Victor Hugo (1802-1885). Les Miserables. (The Wretched.) A Novel. Richmond: West and Johnston, 1863-1864.

First published in France in 1862, Victor Hugo's famed novel, Les Miserables, attracted considerable attention throughout the Confederacy and eventually proved to be the most famous foreign title published during the war. The prolific Richmond firm of West and Johnston published an English translation in five parts over a two-year period. The book's publication in so many distinct parts met several needs: besides conforming to the work's logical divisions and also practically guaranteeing continuing and multiple sales, the phased schedule reduced the amount of paper, ink, and binding materials required at any one time--yet leaving the danger of supplies drying up altogether.

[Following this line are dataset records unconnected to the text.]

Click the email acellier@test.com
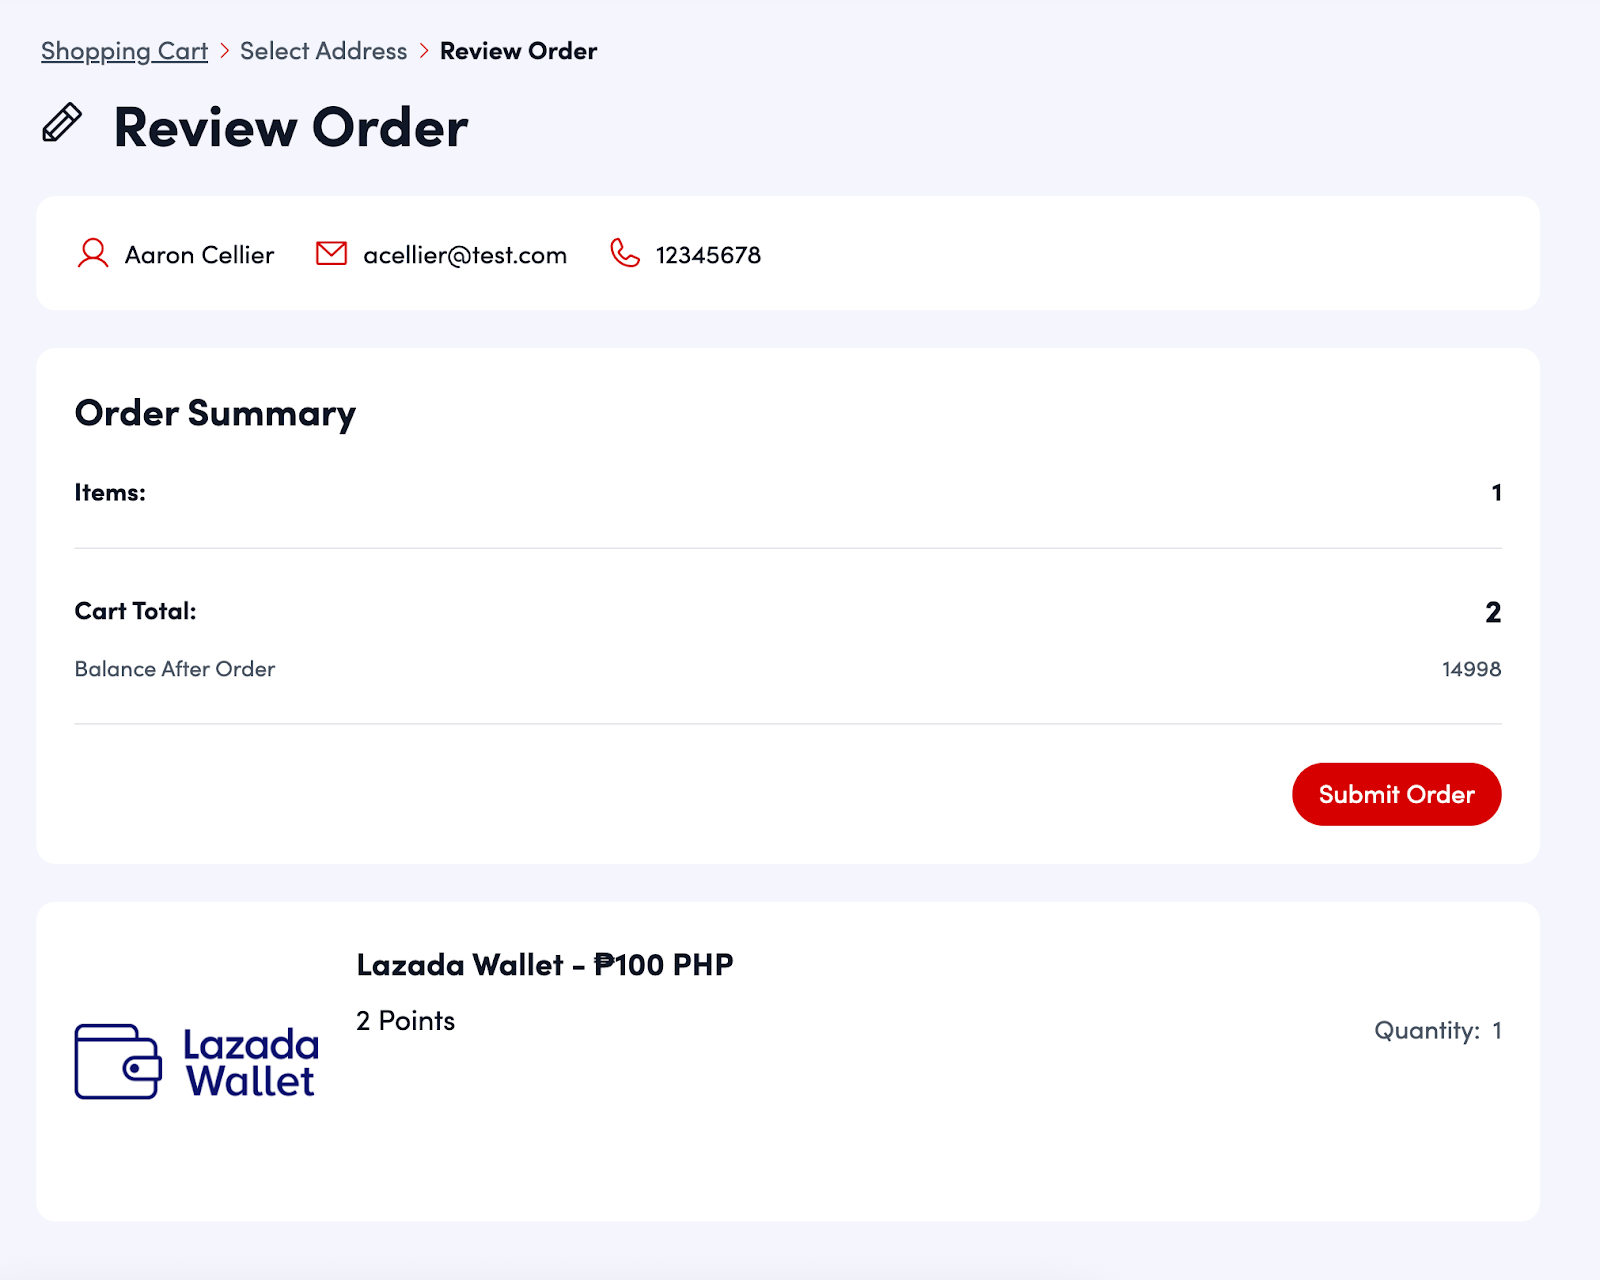tap(465, 255)
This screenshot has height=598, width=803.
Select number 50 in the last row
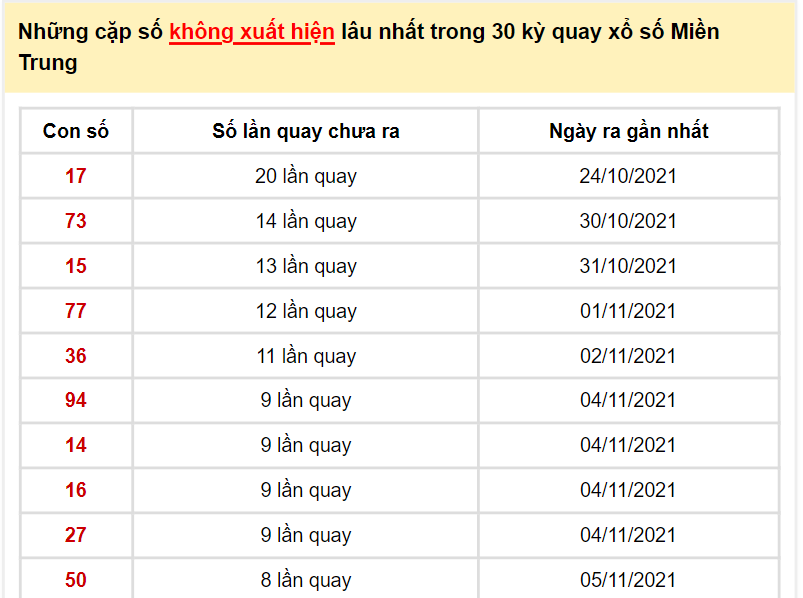[76, 580]
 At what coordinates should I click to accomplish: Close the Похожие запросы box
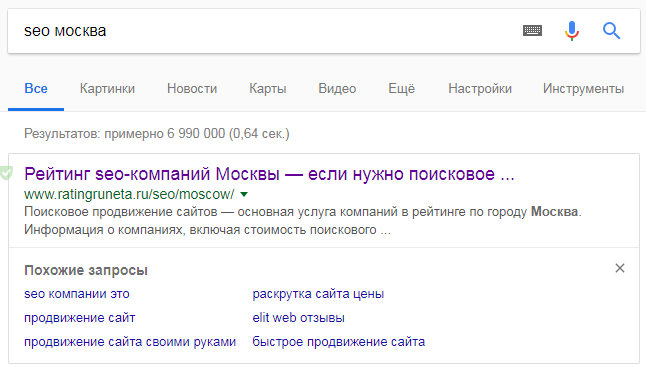620,268
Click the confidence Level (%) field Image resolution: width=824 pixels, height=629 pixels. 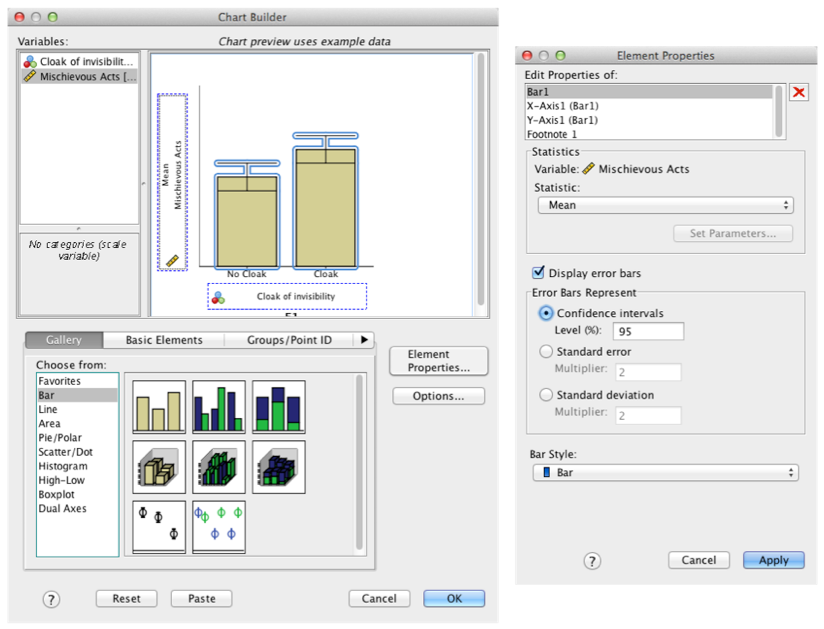pyautogui.click(x=649, y=331)
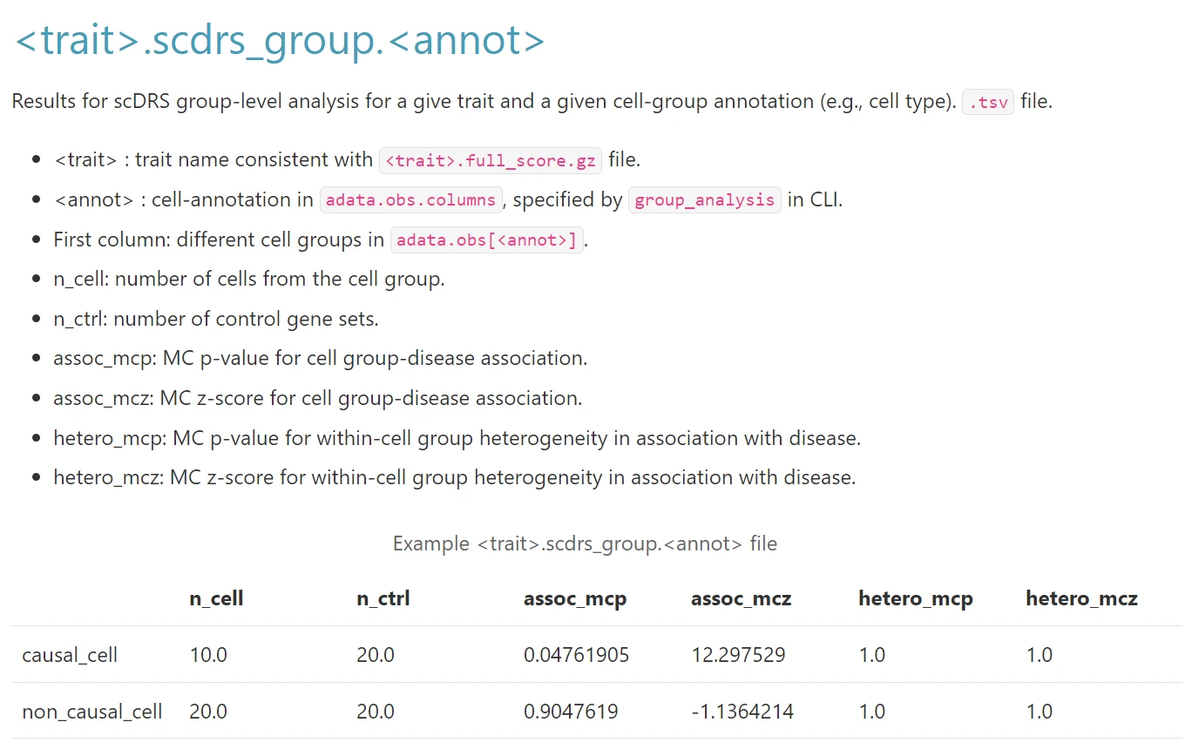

The "new translation, revised," quickly proved to be widely popular and also gave rise to a marvelous bit of dark humor applicable to the times and the particular spirit of the title. Supposedly, so the widespread story went, a woman in the summer of 1863 entered the Richmond bookshop of West and Johnston in search of "a copy of that book about Gen. Lee's poor miserable soldiers faintin'." The befuddled clerk, after struggling a bit to discern what she might mean, cautiously asked if she was, in fact, looking for a copy of Les Miserable: Fantine, the title of the novel's first part. No doubt flustered, she insisted that something so odd could not possibly be the book in question, refused to buy it, and left the shop.